The EMRA Critical Care Committee's Roadblock series is the resuscitationist's guide to overcoming obstacles in the normal algorithm of critically ill patients.
Refractory Hypoxia on the Ventilator
Special thanks to John Gaillard, MD, Associate Professor of Anesthesiology and Emergency Medicine at Wake Forest University School of Medicine, and Andrew Petrilli, MD, Assistant Professor of Anesthesiology at Wake Forest University School of Medicine and Assistant Program Director of the Wake Forest Critical Care Medicine Fellowship, who are both emergency medicine-trained intensivists practicing critical care in the Cardiothoracic ICU as well as a mixed Medical/Surgical ICU. Dr. Gaillard additionally works in the ED at Wake Forest Baptist Medical Center. Thanks also to EMRA Critical Care Committee Chair Dustin Slagle, MD, who reviewed this paper.
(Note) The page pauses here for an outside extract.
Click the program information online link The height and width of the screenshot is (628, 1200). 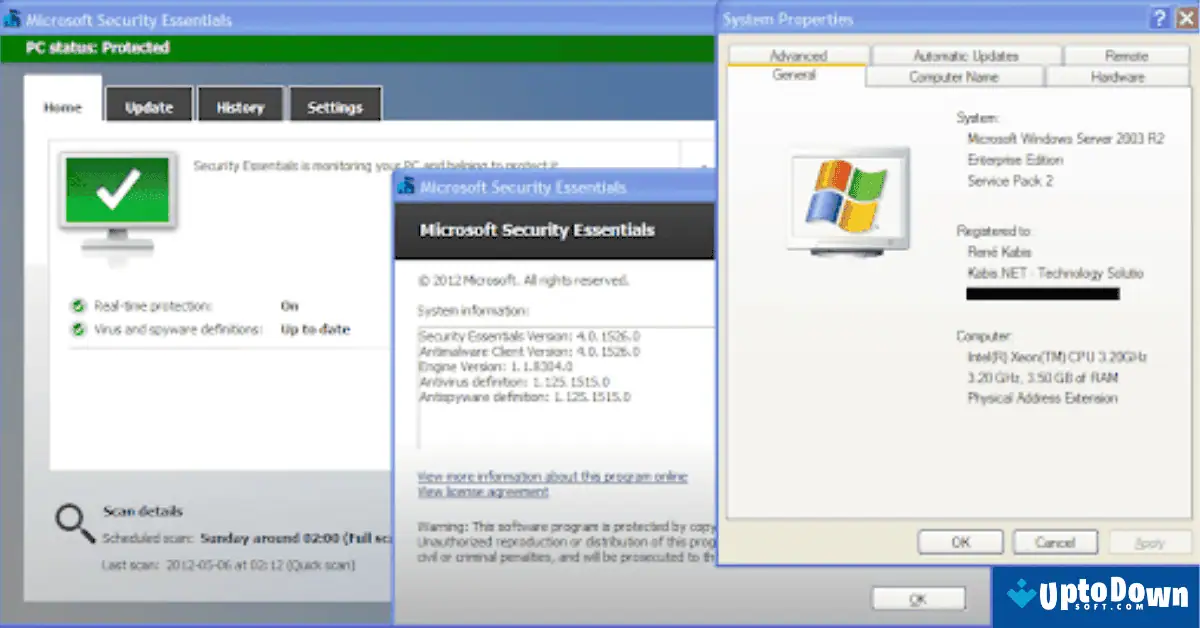552,476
Some people use mnemonics (like DOPES) to guide their initial assessment of the hypoxic patient on the vent. Do you use a specific structure like this, or what is your initial approach in evaluating such patients?
Dr. Gaillard: I first evaluate O2 sat: is it a good signal, is the patient actually hypoxemic? Then I evaluate the patient, the endotracheal tube (ETT), and the ventilator. In terms of the patient, I listen for breath sounds, watch their breathing for signs of asymmetry (pneumothorax or severe atelectasis) or hyperexpansion (bronchospasm or breath stacking). I suction the ETT to ensure patency. I then look at the ventilator, focusing on things like ensuring everything is connected, my vent numbers - specifically I look at the mode and settings, the FiO2, the patient's peak and plateau pressures, and tidal volumes including comparison of exhaled vs. inhaled tidal volume (looking for air leak).
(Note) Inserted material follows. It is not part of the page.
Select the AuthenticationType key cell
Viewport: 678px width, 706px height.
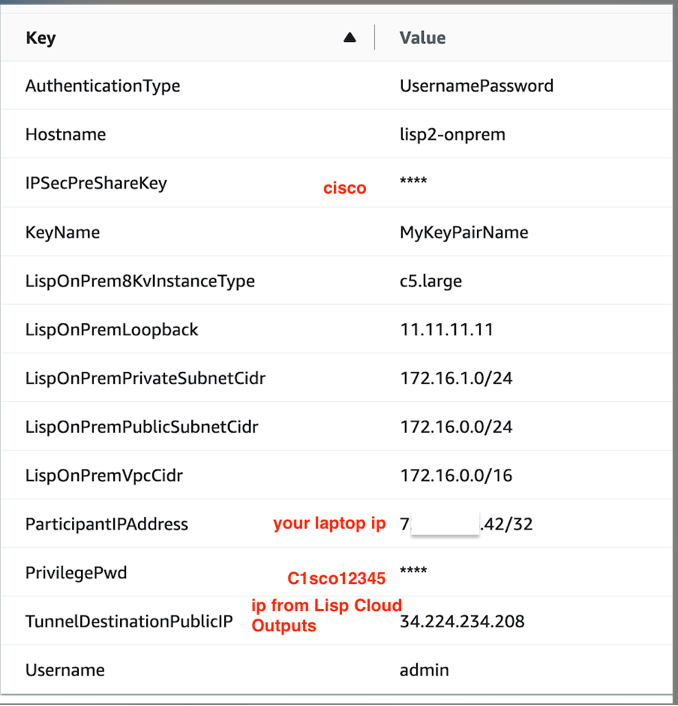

Petrilli: I like to approach it by ruling out everything but the lungs first. You can use mnemonics like DOPES; I tend to start at the ventilator and work my way towards the patient, asking myself, "Is this a mechanical problem (tube dislodgement or obstruction, circuit kink, equipment problem, etc.), sedation issue, obstructive problem (bronchospasm, breath stacking, mucus plug), etc.?" Once I've ruled out everything else, I focus on the lungs themselves and what I can do about sick lungs getting sicker.
What diagnostic tests do you get initially to guide management?
Gaillard: I like to throw the ultrasound probe on the chest to look for things like pneumothorax, consolidations, right heart strain, and globally assess cardiac function. I will also get a chest X-ray to evaluate for lung pathology and check ETT position. If one lung is completely whited out I consider mucus plug and that patient may need chest PT and a bronch. If the lungs look perfectly clear, I start to think about pulmonary embolism or other causes of shunt physiology. If the lungs show worsening pneumonia or ARDS, the problem may simply be that your patient's lungs are getting sicker.
Petrilli: I agree with the chest X-ray and ultrasound as well as a good physical exam. With regards to getting an ABG specifically, I think a baseline ABG can be helpful to establish that it is correlating well with the pulse ox, especially for patients in which pulse ox may be less reliable like those with darker skin tones. I do not believe in monitoring serial ABGs, however. It is painful and more time consuming in patients without an arterial line, and I think that monitoring VBGs and the pulse ox works just as well.
What information are you getting from the ventilator when assessing the hypoxic patient?
Gaillard: Of course I'm looking at the mode and settings first and any ventilator alarms. Then I’ll look at peak and plateau pressures. If tidal volume (TV) is set, is the patient reaching that? What is the exhaled TV compared to inhaled TV (is there an air leak)?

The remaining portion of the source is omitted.